魔女種とは左右で瞳の色が違い、女だけの種族である。
魔法に高い適性を持ち、錬金術師とも違う系統の薬学を伝えている。
教会勢力とは仲が悪く、あまり強くないことから隠れ住む者が多い。
ケイジが知っていたのはこの程度の情報だ。
アンナに言わせると左右で瞳の色が違うのは片方が魔眼であり、その魔眼により魔法に高い適性を持って居る。伝えている薬学もその魔眼由来のモノであり、つまりは魔眼を最大の武器としているとのことだ。
因みにアンナの魔眼は――
――何か変なモンでも見えるのかよ?
――魔力の流れが見える。あと、あたしの場合は魅了ができるわ。……犬とか猫に。凄い懐かれるわよ?
――……人は無理なのかよ?
――無理ね。出来るならアンタに使ってるわ
そんな会話から余り役に立たないとケイジは判断した。
そして教会勢力と仲が悪いが、信仰が無い分けでは無いらしい。
「攫われたのが満月の夜だったからねー。月が見てたから家族が迎えに来てくれないと帰れないわ」
家に帰らねぇのか? と訊いたケイジに返された言葉がコレだ。
――やっぱ、宗教って良く分かんねぇな。
そう思ったが、まぁ、言っても仕方がない。自分にはあまり関係ないのでどうでも良い。親がそうだったせいで、ケイジはあまり神に祈る習慣は無い。

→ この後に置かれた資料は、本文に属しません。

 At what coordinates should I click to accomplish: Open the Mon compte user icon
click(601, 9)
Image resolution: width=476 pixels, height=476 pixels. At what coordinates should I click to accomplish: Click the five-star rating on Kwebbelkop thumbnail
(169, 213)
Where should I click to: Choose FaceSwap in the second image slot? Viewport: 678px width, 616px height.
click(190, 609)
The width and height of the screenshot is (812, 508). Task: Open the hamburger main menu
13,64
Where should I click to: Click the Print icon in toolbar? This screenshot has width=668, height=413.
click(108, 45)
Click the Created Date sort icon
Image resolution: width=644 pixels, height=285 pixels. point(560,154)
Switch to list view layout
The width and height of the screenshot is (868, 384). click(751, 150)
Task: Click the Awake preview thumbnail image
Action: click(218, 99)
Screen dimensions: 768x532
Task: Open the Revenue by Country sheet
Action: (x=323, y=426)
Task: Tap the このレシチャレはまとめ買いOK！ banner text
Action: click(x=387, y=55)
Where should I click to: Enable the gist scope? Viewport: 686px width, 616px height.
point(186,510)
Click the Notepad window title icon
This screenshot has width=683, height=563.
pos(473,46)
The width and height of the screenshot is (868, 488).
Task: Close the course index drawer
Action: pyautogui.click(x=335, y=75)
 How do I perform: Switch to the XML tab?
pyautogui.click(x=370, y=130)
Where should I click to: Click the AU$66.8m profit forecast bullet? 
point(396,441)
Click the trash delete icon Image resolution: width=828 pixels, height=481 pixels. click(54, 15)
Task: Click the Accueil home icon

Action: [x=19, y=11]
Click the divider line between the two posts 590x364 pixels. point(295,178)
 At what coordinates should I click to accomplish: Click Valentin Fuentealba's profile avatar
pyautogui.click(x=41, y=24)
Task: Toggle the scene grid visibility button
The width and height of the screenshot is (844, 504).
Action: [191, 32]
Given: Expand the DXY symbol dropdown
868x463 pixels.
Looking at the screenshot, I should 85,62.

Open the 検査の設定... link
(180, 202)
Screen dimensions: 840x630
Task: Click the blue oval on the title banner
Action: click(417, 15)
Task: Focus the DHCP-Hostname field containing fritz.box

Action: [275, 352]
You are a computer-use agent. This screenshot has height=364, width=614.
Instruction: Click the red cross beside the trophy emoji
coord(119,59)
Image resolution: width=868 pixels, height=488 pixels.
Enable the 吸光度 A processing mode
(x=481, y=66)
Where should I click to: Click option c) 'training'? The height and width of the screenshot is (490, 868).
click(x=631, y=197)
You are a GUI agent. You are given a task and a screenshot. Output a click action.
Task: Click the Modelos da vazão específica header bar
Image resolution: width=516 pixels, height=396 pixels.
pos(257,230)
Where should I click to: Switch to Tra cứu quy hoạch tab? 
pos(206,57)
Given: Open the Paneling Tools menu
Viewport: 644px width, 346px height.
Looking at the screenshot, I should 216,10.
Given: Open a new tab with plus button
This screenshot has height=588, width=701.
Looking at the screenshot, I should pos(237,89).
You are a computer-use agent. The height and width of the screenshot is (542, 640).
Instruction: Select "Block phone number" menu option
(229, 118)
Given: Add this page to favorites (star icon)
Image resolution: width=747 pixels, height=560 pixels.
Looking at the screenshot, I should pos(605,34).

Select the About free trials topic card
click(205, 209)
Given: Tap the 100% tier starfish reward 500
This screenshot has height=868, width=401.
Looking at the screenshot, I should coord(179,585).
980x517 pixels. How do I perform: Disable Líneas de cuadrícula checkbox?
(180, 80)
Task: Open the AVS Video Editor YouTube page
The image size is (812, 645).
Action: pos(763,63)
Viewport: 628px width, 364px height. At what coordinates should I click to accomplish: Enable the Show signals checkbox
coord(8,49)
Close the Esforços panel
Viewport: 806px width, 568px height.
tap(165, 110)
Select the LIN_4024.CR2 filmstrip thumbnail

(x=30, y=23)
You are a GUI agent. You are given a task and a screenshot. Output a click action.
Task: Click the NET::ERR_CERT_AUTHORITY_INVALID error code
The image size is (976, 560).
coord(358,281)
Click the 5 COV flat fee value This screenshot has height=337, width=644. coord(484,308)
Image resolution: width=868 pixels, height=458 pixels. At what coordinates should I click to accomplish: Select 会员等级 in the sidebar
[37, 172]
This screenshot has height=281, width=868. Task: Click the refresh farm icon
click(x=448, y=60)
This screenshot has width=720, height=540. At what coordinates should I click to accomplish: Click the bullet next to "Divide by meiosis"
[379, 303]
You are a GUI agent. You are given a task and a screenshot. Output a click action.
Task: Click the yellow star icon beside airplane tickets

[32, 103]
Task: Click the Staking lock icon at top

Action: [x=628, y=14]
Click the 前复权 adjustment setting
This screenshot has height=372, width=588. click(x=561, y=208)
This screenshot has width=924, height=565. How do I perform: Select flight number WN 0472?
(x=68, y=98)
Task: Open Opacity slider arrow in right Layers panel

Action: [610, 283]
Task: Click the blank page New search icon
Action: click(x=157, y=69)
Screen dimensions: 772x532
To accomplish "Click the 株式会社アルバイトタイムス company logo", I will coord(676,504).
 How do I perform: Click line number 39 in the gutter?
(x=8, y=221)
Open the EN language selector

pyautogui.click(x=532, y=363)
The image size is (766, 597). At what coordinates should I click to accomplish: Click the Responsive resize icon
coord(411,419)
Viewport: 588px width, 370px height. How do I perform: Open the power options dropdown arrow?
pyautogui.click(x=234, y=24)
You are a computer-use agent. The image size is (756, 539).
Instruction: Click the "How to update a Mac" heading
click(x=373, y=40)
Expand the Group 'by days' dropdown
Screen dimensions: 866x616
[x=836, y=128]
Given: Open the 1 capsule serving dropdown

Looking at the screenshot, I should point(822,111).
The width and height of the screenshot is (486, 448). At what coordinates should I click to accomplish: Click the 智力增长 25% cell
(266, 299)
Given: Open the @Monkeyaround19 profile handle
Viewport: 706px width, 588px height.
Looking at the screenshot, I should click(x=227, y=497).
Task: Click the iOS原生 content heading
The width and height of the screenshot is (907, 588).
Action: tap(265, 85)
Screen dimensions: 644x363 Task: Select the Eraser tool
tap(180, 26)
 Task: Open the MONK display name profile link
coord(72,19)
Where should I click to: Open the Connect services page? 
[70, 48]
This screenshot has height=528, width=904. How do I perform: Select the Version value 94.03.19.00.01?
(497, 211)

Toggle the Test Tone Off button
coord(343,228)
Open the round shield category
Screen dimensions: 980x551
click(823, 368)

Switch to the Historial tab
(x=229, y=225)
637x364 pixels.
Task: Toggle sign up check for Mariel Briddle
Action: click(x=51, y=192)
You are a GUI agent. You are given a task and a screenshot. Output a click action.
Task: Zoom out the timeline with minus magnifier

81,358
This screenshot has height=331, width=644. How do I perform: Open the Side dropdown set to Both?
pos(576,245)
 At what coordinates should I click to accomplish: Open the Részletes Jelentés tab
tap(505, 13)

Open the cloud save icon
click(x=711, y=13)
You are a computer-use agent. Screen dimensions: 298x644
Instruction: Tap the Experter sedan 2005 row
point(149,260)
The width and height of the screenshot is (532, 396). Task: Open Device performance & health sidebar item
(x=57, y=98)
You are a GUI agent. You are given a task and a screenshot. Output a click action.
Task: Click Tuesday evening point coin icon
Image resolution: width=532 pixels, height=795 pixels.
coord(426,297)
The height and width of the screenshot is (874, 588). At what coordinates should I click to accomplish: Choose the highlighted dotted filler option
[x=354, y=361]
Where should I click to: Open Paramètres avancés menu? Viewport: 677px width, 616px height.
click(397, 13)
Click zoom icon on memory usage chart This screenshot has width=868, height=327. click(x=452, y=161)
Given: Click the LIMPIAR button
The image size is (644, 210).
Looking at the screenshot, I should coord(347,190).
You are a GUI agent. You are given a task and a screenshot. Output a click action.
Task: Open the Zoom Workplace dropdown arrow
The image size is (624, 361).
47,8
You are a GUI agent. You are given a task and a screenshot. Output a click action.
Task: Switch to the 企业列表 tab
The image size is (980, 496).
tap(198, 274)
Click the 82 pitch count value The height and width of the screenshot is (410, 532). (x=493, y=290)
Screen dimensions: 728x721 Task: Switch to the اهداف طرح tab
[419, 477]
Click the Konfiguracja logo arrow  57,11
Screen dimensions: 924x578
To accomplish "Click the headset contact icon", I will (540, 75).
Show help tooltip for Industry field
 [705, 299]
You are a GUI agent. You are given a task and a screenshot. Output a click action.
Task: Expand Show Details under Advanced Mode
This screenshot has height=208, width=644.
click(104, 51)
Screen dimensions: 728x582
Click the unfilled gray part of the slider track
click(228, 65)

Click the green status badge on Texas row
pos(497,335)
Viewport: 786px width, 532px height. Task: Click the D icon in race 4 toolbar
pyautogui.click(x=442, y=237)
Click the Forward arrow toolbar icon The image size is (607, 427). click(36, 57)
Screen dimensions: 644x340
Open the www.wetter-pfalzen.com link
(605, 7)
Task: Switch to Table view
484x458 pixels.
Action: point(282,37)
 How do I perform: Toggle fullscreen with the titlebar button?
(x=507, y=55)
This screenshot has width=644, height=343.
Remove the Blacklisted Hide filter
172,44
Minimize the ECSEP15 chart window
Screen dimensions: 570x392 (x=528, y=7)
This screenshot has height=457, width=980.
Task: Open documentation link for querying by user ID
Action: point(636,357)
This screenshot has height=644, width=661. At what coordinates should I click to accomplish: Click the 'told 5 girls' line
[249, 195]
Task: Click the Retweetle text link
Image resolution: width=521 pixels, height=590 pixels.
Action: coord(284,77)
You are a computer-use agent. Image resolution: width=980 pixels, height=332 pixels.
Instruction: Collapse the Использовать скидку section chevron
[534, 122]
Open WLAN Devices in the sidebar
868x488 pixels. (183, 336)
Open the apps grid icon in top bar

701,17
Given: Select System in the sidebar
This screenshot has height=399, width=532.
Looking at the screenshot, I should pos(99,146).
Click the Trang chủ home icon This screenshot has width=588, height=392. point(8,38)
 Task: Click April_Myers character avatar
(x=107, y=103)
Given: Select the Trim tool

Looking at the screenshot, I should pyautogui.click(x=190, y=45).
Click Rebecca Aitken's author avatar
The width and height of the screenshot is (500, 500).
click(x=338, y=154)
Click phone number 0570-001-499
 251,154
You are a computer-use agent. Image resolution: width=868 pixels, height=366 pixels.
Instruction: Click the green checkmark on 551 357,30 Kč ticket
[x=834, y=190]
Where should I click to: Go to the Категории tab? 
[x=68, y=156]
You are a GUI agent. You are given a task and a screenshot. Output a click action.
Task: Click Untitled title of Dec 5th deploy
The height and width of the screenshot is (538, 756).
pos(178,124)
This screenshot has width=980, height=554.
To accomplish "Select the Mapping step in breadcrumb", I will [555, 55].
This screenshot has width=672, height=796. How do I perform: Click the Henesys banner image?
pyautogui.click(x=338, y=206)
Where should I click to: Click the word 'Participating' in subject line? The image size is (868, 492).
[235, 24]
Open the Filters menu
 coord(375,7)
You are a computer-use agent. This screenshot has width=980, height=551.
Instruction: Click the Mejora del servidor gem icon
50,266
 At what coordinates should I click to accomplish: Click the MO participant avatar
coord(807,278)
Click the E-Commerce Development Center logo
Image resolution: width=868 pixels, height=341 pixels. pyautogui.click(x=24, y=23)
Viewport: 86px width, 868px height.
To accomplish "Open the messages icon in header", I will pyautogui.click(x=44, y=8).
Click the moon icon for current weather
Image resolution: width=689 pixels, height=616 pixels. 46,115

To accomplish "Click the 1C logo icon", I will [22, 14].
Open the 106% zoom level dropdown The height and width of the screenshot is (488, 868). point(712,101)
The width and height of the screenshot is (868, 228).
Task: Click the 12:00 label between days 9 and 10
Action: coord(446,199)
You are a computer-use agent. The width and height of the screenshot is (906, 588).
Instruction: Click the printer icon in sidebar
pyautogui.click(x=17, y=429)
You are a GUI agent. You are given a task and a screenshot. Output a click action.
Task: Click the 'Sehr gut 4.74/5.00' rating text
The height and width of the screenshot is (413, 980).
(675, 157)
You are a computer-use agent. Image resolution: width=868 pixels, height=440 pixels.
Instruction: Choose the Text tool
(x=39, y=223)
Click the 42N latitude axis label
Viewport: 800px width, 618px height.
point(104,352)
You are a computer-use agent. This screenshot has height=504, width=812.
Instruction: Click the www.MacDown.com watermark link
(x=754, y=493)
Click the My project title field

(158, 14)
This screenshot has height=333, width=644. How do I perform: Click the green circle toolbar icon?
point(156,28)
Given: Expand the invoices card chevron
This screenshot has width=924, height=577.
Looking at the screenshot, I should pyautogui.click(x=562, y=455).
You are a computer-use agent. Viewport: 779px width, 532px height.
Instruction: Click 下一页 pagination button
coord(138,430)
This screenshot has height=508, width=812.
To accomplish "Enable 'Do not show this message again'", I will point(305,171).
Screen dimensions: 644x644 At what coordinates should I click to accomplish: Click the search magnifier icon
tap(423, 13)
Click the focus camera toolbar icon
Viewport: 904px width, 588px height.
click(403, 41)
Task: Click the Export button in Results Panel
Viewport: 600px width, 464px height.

最後に祈ったのは、昨日ガララとカードで勝負していた時だ。その前は一昨日、やっぱりガララとカードで勝負している時だった。「……」。結構祈っていた。今、明らかになる驚愕の真実。もしかしたら俺は信心深いのかもしれねぇ。
そんな訳で、ケイジも祈るアンナとリコの後ろで手を合わせてみた。ガララにカードで勝てますように。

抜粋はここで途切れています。